But be not afraid. For although Joe Pernice is likely the most literate songwriter in this or any other alt-rock valley, there will be no pop quiz. Because, as it turns out, you may know Pernice's trenchant tunes better than the man himself.

"I don't listen to my own records," Pernice says by phone the day before beginning a six-week cross-country jaunt. "I haven't listened to The World Won't End in years. I haven't listened to Massachusetts or the Scud Mountain Boys records in three, probably four years, maybe."

Not that one would expect a modest musician like Joe Pernice to constantly sit around the house inhaling his own sweet tenor, but still, you know, not even every once in a while?

"Ninety-seven percent of the time, the songs are just about making them for me, and the minute they're done, I don't care about them," he says. "I don't really care about them anymore. The real pleasure is in making records. You don't sit around listening to your own music — and when I say you, I mean me — because it's just not interesting. It's like trying to tickle yourself. You can't do it. If I want to listen to music for any kind of pleasure, I'll put someone else on."

Fair enough. But what about the rest of us? Can someone with such heady talents — and by someone we mean Joe Pernice — catch a break and stumble upon a kind of mass appeal after nine critically acclaimed yet underrecognized albums?

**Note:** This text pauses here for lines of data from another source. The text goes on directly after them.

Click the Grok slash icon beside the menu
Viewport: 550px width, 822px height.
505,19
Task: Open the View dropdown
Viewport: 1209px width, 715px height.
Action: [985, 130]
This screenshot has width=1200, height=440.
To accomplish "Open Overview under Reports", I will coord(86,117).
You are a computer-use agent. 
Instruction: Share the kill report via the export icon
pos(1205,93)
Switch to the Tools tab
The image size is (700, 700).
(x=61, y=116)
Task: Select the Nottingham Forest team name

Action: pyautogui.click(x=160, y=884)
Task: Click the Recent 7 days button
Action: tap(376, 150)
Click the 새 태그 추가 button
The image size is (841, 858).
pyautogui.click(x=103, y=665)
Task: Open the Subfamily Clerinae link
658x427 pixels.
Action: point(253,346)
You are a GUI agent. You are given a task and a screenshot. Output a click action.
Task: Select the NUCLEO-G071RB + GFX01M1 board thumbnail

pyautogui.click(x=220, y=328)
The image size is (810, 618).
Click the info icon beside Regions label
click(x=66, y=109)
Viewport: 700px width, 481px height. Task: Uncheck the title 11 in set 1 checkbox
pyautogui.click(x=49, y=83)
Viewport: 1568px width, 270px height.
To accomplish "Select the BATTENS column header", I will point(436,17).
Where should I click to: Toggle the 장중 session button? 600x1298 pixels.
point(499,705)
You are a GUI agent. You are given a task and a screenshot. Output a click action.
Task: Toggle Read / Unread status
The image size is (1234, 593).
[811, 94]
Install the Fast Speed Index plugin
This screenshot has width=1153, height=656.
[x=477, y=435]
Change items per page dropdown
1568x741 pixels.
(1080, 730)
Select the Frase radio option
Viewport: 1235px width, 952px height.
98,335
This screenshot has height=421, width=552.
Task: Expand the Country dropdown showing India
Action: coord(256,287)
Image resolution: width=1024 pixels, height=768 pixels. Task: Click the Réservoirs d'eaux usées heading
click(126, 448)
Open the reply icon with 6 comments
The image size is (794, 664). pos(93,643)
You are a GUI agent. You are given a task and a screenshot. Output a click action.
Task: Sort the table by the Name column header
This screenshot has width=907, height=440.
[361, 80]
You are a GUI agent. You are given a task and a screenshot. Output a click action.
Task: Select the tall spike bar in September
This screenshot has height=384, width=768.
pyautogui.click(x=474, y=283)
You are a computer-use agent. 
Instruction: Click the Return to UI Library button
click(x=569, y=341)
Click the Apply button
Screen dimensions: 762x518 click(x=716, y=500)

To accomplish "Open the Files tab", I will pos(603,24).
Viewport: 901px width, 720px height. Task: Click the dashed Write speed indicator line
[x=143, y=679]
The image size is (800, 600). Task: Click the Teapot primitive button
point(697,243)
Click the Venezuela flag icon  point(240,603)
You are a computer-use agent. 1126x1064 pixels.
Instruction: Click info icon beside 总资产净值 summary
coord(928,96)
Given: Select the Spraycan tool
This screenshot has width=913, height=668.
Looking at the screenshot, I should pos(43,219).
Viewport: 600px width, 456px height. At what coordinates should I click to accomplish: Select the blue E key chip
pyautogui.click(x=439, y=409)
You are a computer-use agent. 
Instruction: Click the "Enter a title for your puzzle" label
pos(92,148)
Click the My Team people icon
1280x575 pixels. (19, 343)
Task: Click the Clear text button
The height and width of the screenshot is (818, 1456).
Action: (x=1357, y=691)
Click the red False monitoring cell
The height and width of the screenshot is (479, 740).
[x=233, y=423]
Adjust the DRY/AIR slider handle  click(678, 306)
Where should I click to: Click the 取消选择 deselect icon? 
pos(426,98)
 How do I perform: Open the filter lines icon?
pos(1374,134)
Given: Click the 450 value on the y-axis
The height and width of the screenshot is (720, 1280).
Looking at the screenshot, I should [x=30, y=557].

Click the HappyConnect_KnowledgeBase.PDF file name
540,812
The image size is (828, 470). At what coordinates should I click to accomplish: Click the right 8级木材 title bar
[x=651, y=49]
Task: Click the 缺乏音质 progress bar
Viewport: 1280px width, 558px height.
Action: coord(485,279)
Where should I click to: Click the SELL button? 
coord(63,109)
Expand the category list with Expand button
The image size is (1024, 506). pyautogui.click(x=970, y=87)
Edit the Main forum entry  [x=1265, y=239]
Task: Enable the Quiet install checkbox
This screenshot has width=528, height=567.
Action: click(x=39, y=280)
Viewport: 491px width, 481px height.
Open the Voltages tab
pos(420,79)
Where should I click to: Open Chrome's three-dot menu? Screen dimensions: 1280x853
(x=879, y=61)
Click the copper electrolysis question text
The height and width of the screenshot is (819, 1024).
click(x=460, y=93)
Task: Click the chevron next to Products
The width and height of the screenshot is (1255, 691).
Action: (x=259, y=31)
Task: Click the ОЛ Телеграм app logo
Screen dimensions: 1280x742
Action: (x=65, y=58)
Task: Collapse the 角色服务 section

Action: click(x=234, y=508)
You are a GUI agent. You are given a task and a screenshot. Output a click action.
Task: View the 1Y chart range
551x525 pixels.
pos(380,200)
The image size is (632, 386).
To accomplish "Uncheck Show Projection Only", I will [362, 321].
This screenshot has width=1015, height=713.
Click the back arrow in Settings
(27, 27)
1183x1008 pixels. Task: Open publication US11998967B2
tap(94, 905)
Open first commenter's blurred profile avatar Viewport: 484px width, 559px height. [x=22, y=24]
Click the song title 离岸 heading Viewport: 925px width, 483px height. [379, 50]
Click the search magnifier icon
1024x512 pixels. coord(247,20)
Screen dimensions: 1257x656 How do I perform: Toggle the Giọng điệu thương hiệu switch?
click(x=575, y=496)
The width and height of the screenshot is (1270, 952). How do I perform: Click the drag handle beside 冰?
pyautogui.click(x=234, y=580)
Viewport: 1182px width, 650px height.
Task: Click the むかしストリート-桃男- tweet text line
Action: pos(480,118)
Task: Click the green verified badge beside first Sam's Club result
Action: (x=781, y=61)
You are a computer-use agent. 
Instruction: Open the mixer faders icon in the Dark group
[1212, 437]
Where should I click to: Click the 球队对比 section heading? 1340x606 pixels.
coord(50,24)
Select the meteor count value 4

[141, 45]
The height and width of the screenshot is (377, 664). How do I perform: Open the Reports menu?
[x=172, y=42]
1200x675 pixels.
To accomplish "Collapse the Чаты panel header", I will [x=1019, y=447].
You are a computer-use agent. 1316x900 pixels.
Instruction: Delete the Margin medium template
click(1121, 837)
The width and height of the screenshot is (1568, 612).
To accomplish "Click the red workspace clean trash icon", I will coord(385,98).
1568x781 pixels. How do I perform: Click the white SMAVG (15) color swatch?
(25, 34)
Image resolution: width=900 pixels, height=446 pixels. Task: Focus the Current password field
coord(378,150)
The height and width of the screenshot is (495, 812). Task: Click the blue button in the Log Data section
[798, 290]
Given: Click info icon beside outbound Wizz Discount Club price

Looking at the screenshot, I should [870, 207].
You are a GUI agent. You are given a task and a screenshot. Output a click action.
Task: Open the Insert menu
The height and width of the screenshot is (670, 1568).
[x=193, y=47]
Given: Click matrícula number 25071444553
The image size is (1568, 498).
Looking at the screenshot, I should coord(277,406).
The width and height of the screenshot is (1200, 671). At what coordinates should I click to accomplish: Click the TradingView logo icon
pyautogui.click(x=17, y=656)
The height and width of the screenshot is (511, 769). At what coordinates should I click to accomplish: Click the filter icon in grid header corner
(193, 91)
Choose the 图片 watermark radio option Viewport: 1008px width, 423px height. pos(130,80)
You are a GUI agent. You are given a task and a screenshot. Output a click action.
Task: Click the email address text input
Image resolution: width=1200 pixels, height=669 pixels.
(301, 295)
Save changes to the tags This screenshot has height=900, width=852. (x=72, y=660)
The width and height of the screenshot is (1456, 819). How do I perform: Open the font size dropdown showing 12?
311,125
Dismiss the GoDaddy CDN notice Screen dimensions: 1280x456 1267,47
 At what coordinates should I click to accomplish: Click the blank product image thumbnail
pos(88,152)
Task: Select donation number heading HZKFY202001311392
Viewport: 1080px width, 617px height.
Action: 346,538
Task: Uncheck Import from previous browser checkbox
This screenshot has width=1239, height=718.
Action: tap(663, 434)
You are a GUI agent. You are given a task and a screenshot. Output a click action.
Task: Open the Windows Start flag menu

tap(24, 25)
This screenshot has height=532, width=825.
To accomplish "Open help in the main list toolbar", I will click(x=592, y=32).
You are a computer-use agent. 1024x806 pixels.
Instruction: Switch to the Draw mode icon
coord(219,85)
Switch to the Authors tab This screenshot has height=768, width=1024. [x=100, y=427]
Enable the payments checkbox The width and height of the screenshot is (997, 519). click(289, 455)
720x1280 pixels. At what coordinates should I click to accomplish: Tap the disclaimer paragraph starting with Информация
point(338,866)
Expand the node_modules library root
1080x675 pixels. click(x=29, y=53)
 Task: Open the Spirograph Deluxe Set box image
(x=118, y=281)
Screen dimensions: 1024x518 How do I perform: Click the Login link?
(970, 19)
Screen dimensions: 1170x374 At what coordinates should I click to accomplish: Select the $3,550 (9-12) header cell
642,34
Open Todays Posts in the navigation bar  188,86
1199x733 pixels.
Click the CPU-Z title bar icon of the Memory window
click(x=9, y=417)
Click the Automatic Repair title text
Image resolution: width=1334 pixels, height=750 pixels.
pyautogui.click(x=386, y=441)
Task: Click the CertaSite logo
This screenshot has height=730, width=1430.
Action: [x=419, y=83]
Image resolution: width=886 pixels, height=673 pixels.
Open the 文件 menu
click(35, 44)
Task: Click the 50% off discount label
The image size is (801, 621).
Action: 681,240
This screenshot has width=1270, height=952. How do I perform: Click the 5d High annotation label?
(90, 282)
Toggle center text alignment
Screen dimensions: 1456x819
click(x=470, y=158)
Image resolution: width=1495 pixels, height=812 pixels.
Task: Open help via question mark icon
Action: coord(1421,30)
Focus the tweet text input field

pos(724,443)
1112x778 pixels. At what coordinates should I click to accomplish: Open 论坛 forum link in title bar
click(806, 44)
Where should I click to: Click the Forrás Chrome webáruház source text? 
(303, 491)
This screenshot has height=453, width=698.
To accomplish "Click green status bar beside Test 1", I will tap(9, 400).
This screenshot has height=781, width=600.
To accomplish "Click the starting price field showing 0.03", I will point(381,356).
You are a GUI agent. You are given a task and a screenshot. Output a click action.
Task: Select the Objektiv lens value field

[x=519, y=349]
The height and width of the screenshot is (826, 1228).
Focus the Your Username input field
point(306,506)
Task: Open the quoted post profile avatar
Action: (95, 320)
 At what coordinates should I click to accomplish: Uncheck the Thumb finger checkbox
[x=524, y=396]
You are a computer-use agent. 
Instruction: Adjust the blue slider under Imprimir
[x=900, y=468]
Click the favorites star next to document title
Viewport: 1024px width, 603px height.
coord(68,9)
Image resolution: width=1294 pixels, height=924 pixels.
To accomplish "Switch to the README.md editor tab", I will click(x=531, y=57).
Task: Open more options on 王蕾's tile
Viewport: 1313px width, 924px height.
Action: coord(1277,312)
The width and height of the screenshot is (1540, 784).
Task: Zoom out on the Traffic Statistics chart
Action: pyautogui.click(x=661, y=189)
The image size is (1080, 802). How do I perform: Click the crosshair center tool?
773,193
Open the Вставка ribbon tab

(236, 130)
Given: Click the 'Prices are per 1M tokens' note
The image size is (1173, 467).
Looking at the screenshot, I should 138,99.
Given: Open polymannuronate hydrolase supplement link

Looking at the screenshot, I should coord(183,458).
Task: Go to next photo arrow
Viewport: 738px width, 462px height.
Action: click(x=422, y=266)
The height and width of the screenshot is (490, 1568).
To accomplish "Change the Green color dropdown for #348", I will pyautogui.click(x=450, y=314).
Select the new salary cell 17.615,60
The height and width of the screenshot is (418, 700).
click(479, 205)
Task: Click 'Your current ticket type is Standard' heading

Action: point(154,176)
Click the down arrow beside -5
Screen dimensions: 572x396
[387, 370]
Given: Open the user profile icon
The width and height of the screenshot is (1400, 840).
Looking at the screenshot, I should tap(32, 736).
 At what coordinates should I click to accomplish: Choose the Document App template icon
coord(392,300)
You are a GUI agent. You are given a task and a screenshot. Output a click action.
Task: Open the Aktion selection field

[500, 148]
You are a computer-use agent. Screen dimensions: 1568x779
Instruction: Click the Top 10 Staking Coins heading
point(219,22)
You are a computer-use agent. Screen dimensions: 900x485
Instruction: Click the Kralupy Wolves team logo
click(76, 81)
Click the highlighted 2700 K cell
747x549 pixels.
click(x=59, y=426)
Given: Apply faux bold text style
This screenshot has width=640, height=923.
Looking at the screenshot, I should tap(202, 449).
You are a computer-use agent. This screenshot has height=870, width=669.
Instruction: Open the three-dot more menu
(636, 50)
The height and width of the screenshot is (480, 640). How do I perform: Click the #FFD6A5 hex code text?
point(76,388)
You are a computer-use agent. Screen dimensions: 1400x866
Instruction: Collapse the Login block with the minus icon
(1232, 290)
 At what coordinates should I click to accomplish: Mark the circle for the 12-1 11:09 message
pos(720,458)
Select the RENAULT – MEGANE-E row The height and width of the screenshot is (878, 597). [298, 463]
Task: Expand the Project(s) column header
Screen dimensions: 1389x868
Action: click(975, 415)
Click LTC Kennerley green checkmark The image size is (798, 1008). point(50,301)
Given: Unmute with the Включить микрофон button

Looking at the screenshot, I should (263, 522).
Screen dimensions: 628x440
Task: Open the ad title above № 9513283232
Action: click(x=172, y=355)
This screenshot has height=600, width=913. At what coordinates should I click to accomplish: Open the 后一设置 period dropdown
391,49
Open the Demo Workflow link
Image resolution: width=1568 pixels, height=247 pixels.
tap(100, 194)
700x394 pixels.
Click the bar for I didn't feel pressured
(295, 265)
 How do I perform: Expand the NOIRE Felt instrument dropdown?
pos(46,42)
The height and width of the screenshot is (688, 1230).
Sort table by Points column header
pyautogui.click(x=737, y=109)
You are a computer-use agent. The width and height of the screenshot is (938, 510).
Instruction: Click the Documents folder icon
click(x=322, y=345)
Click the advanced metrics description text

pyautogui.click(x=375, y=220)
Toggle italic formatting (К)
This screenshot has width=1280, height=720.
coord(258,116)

"Sure, anything can happen," he says. "I just don't aim for it. For me, it's always about trying to make a thing that, in the moment, is rewarding, where you feel like, 'Ah, I did something.' It's a feeling of having written a song that you think touches on something personally. Because to take it into the next level of, you know, hoping you have a hit or hoping you become famous or something, that's a pretty thin broth, you know what I'm saying? It's a weak soup."